Que nous soyons en mesure de tirer parti des avantages de ce type d’innovation dépendra de ses impacts, de la façon dont la nouvelle technologie est étendue par les consommateurs et de la façon dont les décideurs politiques le comprennent et les réduisaient des lois pour le gouverner.
Les centres de données de nouvelle génération en cours de construction aujourd’hui sont plus économes en énergie et permettent une plus grande flexibilité dans la façon dont leur capacité est utilisée. De même, Nvidia s’efforce d’améliorer les performances de ses puces tout en réduisant leurs besoins en puissance.
Et nous ne devons pas oublier le potentiel de l’informatique quantique. En ce qui concerne les centres de données, l’AIE calcule que 40% de l’électricité qu’ils utilisent va au refroidissement, 40% pour exécuter des serveurs et 20% vers d’autres composants système, y compris le stockage et la communication des données.
À EPFL, le professeur Mario Paolone dirige l’initiative Heating Bits pour construire un démonstrateur pour tester de nouvelles méthodes de refroidissement. Cinq groupes de recherche et le Centre EcoCloud se sont associés à l’initiative, dans le but de développer de nouveaux processus de récupération de chaleur, de cogénération, d’incorporation d’énergie renouvelable et d’optimisation de l’utilisation du serveur.
Garder la vue d’ensemble à l’esprit
Un autre moyen (indolore et libre) de réduire la consommation d’énergie des centres de données consiste à éliminer l’encombrement. Chaque jour, les entreprises du monde entier génèrent 1,3 billion de gigaoctets de données, dont la plupart se retrouvent comme des données sombres ou des données qui sont collectées et stockées mais jamais utilisées. Les réadapres de la Loughborough Business School estiment que 60% des données conservées aujourd’hui sont des données sombres, et les stocker émet autant de carbone que trois millions de vols de Londres et New York.

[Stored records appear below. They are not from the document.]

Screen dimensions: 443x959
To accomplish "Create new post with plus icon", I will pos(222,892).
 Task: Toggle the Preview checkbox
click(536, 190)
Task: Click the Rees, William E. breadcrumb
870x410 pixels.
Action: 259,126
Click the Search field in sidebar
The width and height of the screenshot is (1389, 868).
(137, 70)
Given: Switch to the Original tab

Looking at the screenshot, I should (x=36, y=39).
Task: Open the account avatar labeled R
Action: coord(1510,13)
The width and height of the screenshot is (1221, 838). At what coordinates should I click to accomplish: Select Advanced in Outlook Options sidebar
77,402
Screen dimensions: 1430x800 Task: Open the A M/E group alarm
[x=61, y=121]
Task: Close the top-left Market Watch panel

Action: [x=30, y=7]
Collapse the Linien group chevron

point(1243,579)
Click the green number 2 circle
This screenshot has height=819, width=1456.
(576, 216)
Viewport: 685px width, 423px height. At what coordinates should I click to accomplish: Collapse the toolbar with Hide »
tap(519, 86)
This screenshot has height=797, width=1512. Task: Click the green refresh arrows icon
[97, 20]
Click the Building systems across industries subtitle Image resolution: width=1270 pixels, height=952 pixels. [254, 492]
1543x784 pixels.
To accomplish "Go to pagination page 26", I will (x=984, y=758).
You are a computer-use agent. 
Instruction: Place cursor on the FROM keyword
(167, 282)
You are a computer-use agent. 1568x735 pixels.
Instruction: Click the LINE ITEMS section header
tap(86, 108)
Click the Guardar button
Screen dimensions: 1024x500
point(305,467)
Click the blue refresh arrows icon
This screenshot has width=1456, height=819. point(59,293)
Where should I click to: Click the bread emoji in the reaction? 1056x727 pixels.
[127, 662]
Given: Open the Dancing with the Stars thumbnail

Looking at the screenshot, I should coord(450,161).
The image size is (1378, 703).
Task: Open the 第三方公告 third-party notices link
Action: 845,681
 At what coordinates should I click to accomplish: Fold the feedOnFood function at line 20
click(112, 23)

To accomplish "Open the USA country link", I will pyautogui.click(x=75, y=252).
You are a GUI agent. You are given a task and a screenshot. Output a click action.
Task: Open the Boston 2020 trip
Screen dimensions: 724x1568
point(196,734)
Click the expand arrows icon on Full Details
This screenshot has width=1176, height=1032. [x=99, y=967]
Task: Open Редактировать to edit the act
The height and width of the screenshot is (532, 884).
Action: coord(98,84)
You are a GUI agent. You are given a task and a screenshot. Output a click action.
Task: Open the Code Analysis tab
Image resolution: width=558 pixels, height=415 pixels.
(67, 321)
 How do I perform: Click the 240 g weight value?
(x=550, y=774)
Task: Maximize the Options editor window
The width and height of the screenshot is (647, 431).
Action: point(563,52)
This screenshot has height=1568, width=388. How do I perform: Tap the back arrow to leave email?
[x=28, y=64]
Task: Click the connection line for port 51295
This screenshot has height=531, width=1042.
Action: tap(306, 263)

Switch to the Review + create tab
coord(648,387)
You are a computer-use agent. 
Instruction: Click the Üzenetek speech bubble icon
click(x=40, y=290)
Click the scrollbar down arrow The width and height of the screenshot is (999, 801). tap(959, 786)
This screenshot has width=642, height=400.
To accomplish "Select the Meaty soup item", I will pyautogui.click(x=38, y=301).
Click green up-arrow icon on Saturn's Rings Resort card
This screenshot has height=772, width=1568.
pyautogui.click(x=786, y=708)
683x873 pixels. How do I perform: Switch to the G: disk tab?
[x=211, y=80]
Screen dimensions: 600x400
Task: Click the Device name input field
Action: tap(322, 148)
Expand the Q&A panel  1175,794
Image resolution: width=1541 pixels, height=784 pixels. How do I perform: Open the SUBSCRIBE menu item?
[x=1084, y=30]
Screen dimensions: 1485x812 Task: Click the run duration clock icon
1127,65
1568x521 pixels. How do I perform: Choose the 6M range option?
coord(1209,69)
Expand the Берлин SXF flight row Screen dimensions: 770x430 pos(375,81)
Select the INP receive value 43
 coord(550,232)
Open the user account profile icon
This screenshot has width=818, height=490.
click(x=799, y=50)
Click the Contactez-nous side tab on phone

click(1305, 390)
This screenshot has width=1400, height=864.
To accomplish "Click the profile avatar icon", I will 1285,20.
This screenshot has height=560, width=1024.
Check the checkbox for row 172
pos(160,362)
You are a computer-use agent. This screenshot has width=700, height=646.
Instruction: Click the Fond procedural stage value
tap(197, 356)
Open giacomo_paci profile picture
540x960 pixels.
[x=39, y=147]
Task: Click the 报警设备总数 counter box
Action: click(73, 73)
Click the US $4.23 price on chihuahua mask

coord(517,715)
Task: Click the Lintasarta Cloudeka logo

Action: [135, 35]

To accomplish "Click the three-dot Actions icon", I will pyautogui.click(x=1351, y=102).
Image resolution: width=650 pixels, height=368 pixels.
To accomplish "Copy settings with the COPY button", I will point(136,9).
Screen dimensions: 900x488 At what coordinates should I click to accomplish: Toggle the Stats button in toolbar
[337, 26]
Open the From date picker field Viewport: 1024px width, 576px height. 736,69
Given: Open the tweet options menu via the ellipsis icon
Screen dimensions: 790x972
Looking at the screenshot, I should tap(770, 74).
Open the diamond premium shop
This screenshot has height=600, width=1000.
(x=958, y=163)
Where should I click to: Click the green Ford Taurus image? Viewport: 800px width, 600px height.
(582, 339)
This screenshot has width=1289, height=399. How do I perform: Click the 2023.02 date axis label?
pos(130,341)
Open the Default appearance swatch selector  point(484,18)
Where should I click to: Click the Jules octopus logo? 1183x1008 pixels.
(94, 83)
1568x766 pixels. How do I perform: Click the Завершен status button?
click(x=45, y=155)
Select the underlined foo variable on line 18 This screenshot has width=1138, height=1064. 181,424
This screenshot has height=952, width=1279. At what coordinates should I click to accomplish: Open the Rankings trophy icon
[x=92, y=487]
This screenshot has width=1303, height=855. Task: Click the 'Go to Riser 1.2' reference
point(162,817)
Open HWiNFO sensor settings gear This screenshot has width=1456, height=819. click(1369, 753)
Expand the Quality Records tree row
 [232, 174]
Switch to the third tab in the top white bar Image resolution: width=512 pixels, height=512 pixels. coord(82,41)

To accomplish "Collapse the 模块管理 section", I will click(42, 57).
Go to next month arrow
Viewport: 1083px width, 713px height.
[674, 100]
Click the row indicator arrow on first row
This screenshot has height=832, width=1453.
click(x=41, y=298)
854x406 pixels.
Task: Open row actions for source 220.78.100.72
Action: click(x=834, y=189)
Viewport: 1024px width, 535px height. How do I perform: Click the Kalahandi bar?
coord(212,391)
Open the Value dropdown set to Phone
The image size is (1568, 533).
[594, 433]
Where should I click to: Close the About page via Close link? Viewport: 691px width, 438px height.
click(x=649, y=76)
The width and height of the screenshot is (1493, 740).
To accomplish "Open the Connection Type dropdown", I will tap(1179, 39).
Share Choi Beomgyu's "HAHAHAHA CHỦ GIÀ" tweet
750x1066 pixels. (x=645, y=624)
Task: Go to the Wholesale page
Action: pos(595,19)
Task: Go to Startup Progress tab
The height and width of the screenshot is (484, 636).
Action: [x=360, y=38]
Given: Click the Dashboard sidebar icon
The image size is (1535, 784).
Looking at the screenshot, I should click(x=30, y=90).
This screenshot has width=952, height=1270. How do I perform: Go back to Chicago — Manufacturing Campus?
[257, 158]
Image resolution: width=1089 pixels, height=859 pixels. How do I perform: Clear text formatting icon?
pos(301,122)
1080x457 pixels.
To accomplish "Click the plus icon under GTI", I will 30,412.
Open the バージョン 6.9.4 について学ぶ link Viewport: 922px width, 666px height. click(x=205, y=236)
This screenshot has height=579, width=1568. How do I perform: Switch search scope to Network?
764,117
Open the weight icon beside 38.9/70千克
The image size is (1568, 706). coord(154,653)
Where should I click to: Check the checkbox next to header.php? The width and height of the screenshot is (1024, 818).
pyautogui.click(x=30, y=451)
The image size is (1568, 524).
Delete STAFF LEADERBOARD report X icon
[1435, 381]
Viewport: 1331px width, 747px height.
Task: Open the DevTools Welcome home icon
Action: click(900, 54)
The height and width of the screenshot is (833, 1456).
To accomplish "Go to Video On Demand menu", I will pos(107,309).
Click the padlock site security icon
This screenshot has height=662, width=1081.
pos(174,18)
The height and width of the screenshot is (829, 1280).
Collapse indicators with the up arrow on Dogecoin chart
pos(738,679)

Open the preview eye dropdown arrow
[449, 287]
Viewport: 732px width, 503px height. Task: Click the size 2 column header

La journée de nettoyage numérique de cette année a eu lieu le 15 mars, mais vous n’avez pas à attendre le printemps pour faire votre nettoyage!
Cubero-Castan nous prévient cependant de garder à l’esprit la situation dans son ensemble: « Si nous commençons à utiliser la technologie de l’IA générative à grande échelle, avec des LLM en constante évolution, les gains énergétiques qui en résultent seront loin d’être suffisants pour réaliser une réduction des émissions de carbone globales.
L’impact énergétique de l’IA génératif ne doit pas être négligé, mais pour l’instant il n’est que marginal au niveau mondial – cela ajoute simplement à la consommation d’énergie déjà lourde de la technologie numérique en général. Les vidéos représentent actuellement 70% à 80% du trafic de données dans le monde, tandis que d’autres contributeurs majeurs sont des jeux en ligne multijoueurs et une crypto-monnaie. Les principaux moteurs de la demande d’électricité sont aujourd’hui la croissance économique, les véhicules électriques, la climatisation et la fabrication. Et la majeure partie de ce pouvoir provient toujours de combustibles fossiles.